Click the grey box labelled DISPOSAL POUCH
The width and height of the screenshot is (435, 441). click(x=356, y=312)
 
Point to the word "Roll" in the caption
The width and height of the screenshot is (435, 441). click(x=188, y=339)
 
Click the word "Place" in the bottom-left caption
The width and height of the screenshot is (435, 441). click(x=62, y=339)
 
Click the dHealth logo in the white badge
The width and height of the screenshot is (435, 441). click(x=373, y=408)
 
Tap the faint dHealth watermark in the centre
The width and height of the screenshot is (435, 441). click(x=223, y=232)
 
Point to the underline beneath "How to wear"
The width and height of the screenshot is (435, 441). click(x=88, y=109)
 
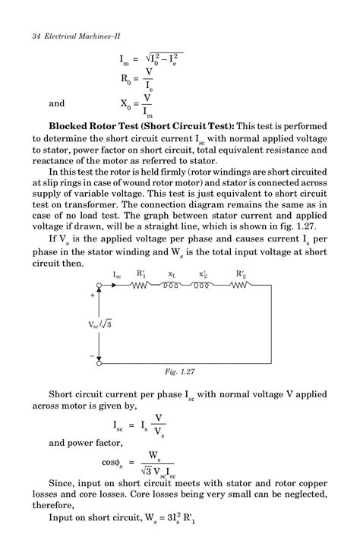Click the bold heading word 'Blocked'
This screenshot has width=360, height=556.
73,125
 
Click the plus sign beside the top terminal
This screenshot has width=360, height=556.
93,295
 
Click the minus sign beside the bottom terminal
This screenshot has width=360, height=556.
93,355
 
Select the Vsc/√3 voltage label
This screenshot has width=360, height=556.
98,324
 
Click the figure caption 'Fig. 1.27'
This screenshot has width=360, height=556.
180,372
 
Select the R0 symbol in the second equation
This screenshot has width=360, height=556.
126,79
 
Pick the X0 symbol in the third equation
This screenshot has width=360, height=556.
126,104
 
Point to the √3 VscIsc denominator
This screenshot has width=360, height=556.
157,470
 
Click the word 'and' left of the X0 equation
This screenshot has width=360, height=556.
57,104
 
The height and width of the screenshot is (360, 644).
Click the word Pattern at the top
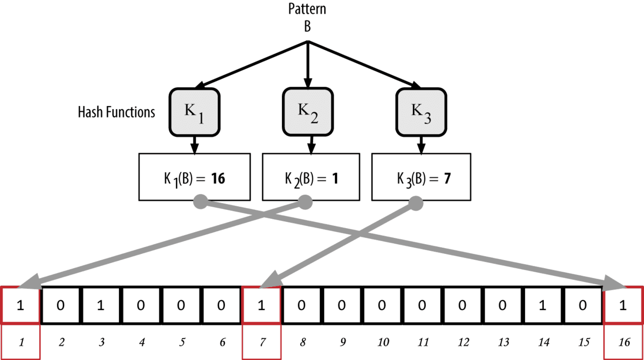tap(307, 9)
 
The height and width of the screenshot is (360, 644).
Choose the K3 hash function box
tap(420, 111)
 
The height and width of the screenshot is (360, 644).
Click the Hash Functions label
tap(116, 112)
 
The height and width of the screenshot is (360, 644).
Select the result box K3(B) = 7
tap(421, 177)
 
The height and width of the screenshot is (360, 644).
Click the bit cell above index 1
tap(20, 305)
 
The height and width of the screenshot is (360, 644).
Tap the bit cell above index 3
tap(101, 305)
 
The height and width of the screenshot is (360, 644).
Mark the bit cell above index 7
tap(262, 305)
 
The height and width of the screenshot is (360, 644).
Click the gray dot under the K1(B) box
tap(200, 202)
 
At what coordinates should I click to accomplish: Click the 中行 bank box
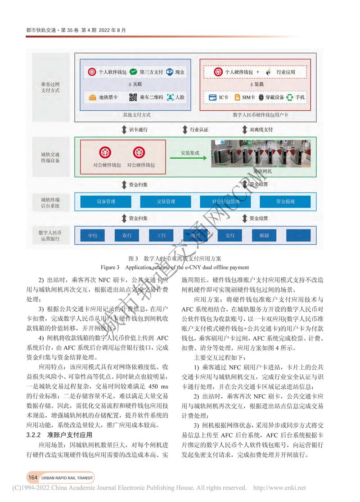pos(93,235)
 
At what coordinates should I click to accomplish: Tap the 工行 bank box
pos(162,235)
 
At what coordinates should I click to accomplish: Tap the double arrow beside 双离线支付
pos(244,130)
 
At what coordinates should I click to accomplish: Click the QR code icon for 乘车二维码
pos(133,97)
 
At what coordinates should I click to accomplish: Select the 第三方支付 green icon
pos(133,72)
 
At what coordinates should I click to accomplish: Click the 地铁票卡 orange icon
pos(93,97)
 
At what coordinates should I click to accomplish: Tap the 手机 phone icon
pos(290,97)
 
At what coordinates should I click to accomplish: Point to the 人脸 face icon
pos(170,97)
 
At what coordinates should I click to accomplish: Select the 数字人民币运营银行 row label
pos(50,235)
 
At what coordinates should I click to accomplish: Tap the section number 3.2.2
pos(36,435)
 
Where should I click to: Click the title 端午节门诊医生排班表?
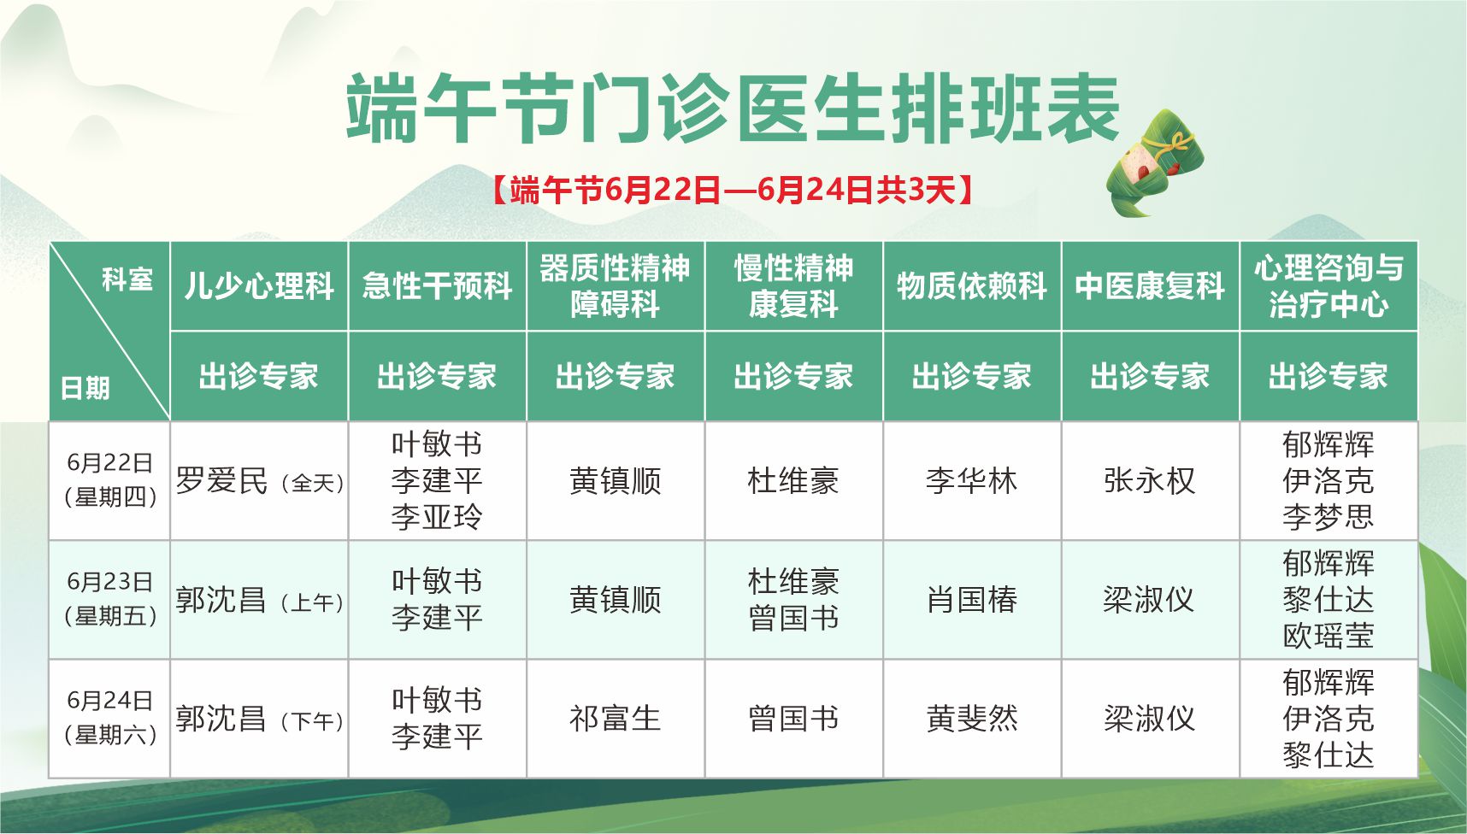click(x=733, y=109)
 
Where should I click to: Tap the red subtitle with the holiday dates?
click(x=733, y=190)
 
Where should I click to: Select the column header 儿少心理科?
click(x=259, y=286)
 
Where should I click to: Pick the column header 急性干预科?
click(x=437, y=286)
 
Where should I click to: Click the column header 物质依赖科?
click(x=972, y=286)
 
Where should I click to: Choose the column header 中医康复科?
click(x=1150, y=286)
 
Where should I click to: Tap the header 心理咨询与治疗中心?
click(x=1329, y=286)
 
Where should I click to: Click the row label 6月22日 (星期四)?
click(x=110, y=479)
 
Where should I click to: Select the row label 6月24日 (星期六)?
click(x=110, y=718)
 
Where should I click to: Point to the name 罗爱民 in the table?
click(x=221, y=480)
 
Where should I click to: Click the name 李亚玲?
click(x=437, y=517)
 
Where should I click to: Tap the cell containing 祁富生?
click(x=616, y=719)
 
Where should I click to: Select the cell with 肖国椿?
click(x=972, y=600)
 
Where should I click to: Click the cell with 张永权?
click(x=1150, y=480)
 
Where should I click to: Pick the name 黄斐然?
click(x=972, y=719)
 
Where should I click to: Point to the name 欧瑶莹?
click(x=1329, y=636)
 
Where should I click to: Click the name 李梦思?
click(x=1329, y=517)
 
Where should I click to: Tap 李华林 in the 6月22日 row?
click(x=972, y=480)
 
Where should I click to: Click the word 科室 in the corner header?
click(x=127, y=279)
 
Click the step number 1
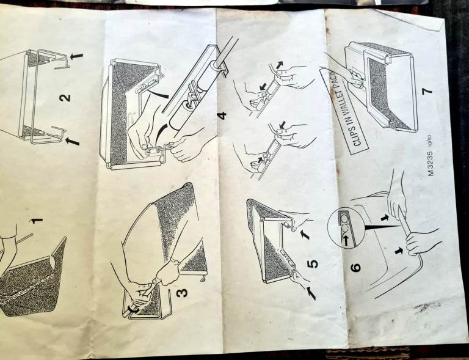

Exercise description:
Set out every line of the records above as a numbered list, skipping the blank lines and leaving out the pictures.

The reply:
1. Click the grey box labelled DISPOSAL POUCH
2. The width and height of the screenshot is (435, 441). click(x=356, y=312)
3. Point to the word "Roll" in the caption
4. The width and height of the screenshot is (435, 441). click(x=188, y=339)
5. Click the word "Place" in the bottom-left caption
6. The width and height of the screenshot is (435, 441). click(x=62, y=339)
7. Click the dHealth logo in the white badge
8. The width and height of the screenshot is (435, 441). click(x=373, y=408)
9. Tap the faint dHealth watermark in the centre
10. The width and height of the screenshot is (435, 441). click(x=223, y=232)
11. Point to the underline beneath "How to wear"
12. The width and height of the screenshot is (435, 441). click(x=88, y=109)
13. Click the bold heading word 'Blocked'
14. This screenshot has width=360, height=556.
15. 73,125
16. Click the plus sign beside the top terminal
17. This screenshot has width=360, height=556.
18. 93,295
19. Click the minus sign beside the bottom terminal
20. This screenshot has width=360, height=556.
21. 93,355
22. Select the Vsc/√3 voltage label
23. This screenshot has width=360, height=556.
24. 98,324
25. Click the figure caption 'Fig. 1.27'
26. This screenshot has width=360, height=556.
27. 180,372
28. Select the R0 symbol in the second equation
29. This screenshot has width=360, height=556.
30. 126,79
31. Pick the X0 symbol in the third equation
32. This screenshot has width=360, height=556.
33. 126,104
34. Point to the √3 VscIsc denominator
35. This screenshot has width=360, height=556.
36. 157,470
37. Click the word 'and' left of the X0 equation
38. This screenshot has width=360, height=556.
39. 57,104
40. The height and width of the screenshot is (360, 644).
41. Click the word Pattern at the top
42. tap(307, 9)
43. The height and width of the screenshot is (360, 644).
44. Choose the K3 hash function box
45. tap(420, 111)
46. The height and width of the screenshot is (360, 644).
47. Click the Hash Functions label
48. tap(116, 112)
49. The height and width of the screenshot is (360, 644).
50. Select the result box K3(B) = 7
51. tap(421, 177)
52. The height and width of the screenshot is (360, 644).
53. Click the bit cell above index 1
54. tap(20, 305)
55. The height and width of the screenshot is (360, 644).
56. Tap the bit cell above index 3
57. tap(101, 305)
58. The height and width of the screenshot is (360, 644).
59. Mark the bit cell above index 7
60. tap(262, 305)
61. The height and width of the screenshot is (360, 644).
62. Click the gray dot under the K1(B) box
63. tap(200, 202)
64. At what coordinates should I click to accomplish: Click the 中行 bank box
65. pos(93,235)
66. At what coordinates should I click to accomplish: Tap the 工行 bank box
67. pos(162,235)
68. At what coordinates should I click to accomplish: Tap the double arrow beside 双离线支付
69. pos(244,130)
70. At what coordinates should I click to accomplish: Click the QR code icon for 乘车二维码
71. pos(133,97)
72. At what coordinates should I click to accomplish: Select the 第三方支付 green icon
73. pos(133,72)
74. At what coordinates should I click to accomplish: Click the 地铁票卡 orange icon
75. pos(93,97)
76. At what coordinates should I click to accomplish: Tap the 手机 phone icon
77. pos(290,97)
78. At what coordinates should I click to accomplish: Point to the 人脸 face icon
79. pos(170,97)
80. At what coordinates should I click to accomplish: Select the 数字人民币运营银行 row label
81. pos(50,235)
82. At what coordinates should I click to accomplish: Tap the section number 3.2.2
83. pos(36,435)
84. Where should I click to: Click the title 端午节门诊医生排班表?
85. click(x=733, y=109)
86. Where should I click to: Tap the red subtitle with the holiday dates?
87. click(x=733, y=190)
88. Where should I click to: Select the column header 儿少心理科?
89. click(x=259, y=286)
90. Where should I click to: Pick the column header 急性干预科?
91. click(x=437, y=286)
92. Where should I click to: Click the column header 物质依赖科?
93. click(x=972, y=286)
94. Where should I click to: Choose the column header 中医康复科?
95. click(x=1150, y=286)
96. Where should I click to: Tap the header 心理咨询与治疗中心?
97. click(x=1329, y=286)
98. Where should I click to: Click the row label 6月22日 (星期四)?
99. click(x=110, y=479)
100. Where should I click to: Select the row label 6月24日 (星期六)?
101. click(x=110, y=718)
102. Where should I click to: Point to the name 罗爱民 in the table?
103. click(x=221, y=480)
104. Where should I click to: Click the name 李亚玲?
105. click(x=437, y=517)
106. Where should I click to: Tap the cell containing 祁富生?
107. click(x=616, y=719)
108. Where should I click to: Select the cell with 肖国椿?
109. click(x=972, y=600)
110. Where should I click to: Click the cell with 张永权?
111. click(x=1150, y=480)
112. Where should I click to: Pick the name 黄斐然?
113. click(x=972, y=719)
114. Where should I click to: Point to the name 欧瑶莹?
115. click(x=1329, y=636)
116. Where should I click to: Click the name 李梦思?
117. click(x=1329, y=517)
118. Where should I click to: Tap 李华林 in the 6月22日 row?
119. click(x=972, y=480)
120. Where should I click to: Click the word 科室 in the corner header?
121. click(x=127, y=279)
122. Click the step number 1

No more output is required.